*Lista de atividades*.
a: Reescreva de forma mais curta o parágrafo do texto sobre o conceito de arte que começa com "O problema não está nos critérios", mantendo as ideias principais.
b: Dê sequência ao texto sobre o conceito de arte, começando logo depois da última frase.

*Texto do exercício*.
◆ ◆ ◆ ◆

Talvez ser planta ou uma pessoa seja uma escolha.
A arte é um conceito estéril
Não importa o quanto as pessoas passem a acreditar que gosto é igual a cu: inevitavelmente, ao que tudo indica, cairão ainda em disputas sobre o mérito das coisas que fazemos com base na disputa sobre o que a arte é. E isso importa porque não é só uma questão de conceito filosófico: arte é uma categoria cuja inclusão ou exclusão significa uma avaliação de qualidade.
O problema não está nos critérios utilizados pra definir o que é ou não é arte. O problema é que arte é um conceito grande demais para que qualquer critério satisfaça. É monolítico, genérico e, portanto, estéril. Falar de arte é falar sobre tudo. Portanto, é falar sobre nada.
Veja bem, não estou dizendo nada de ruim sobre “arte em geral”; é só que a coisa é mais complexa que isso. Enquanto quisermos enfiar num conceito só coisas muito diferentes, é óbvio que pessoas diferentes – com objetivos e valores diferentes – verão uns aos outros como proponentes de ideias absurdas.

◆ ◆ ◆ ◆

*Material exibido*.
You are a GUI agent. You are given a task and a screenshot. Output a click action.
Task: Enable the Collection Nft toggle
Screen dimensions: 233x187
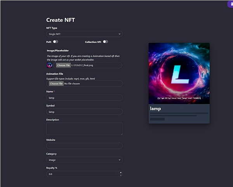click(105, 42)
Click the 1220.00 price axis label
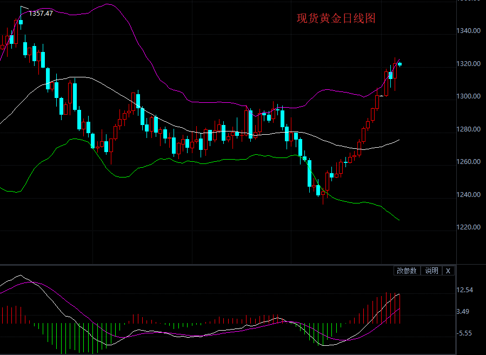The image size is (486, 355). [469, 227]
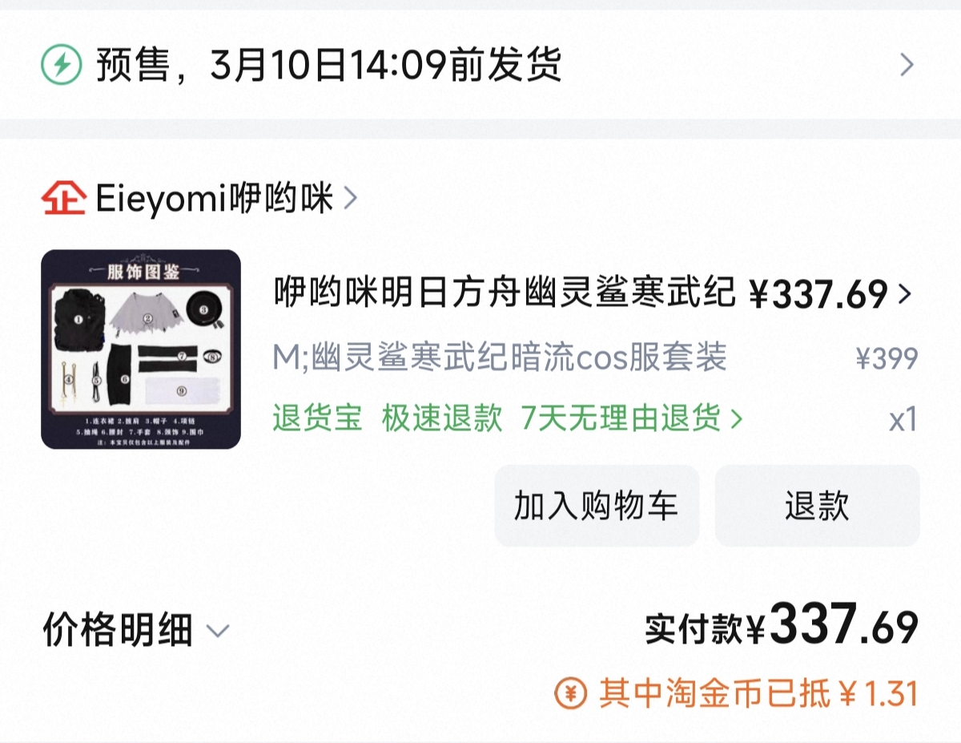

◆ ◆ ◆ ◆

*Respostas das tarefas*.
a: O problema não são os critérios para definir o que é arte. É o próprio conceito, que é amplo demais para caber em qualquer critério. Por ser monolítico e genérico, ele é estéril: falar de arte é falar de tudo e, por isso, de nada.

b:
Isso porque arte é, basicamente… Artifício. É o emprego de engenhosidade e habilidade humana para a resolução de problemas. Mas que problemas são esses? São muitos. A arte pode servir para resolver problemas pessoais; para resolver uma coisa tão pequena quanto a necessidade que um ser humano tem de contar uma história. E talvez ele queira contar essa história porque queira influenciar as pessoas para essa ou aquela direção, e talvez isso seja outro problema que se queira resolver, ou talvez o escritor deixe o escrito numa gaveta e mesmo assim se dê por satisfeito – sinal de que algo dentro dele que pedia por resolução foi resolvido – pra ele.
E não há problema nenhum com isso, por que a arte não existe para ser uma empreitada altruísta em direção à salvação da humanidade (a não ser, é claro, que se espose a visão de que podemos salvar uma pessoa de cada vez se formos apenas mais criativos e artísticos em nossas vidas. Isso não é tão ruim…). Mas também, por outro lado, sim, a arte pode ser usada para resolver problemas políticos porque ela impacta as pessoas. E ela também pode ser usada para o benefício de um grupo de pessoas, mas em termos menos controversos: precisamos de um ritmo para que possamos dançar e nos divertir. Eis um problema que a arte – sim, até as músicas de baixaria – resolve!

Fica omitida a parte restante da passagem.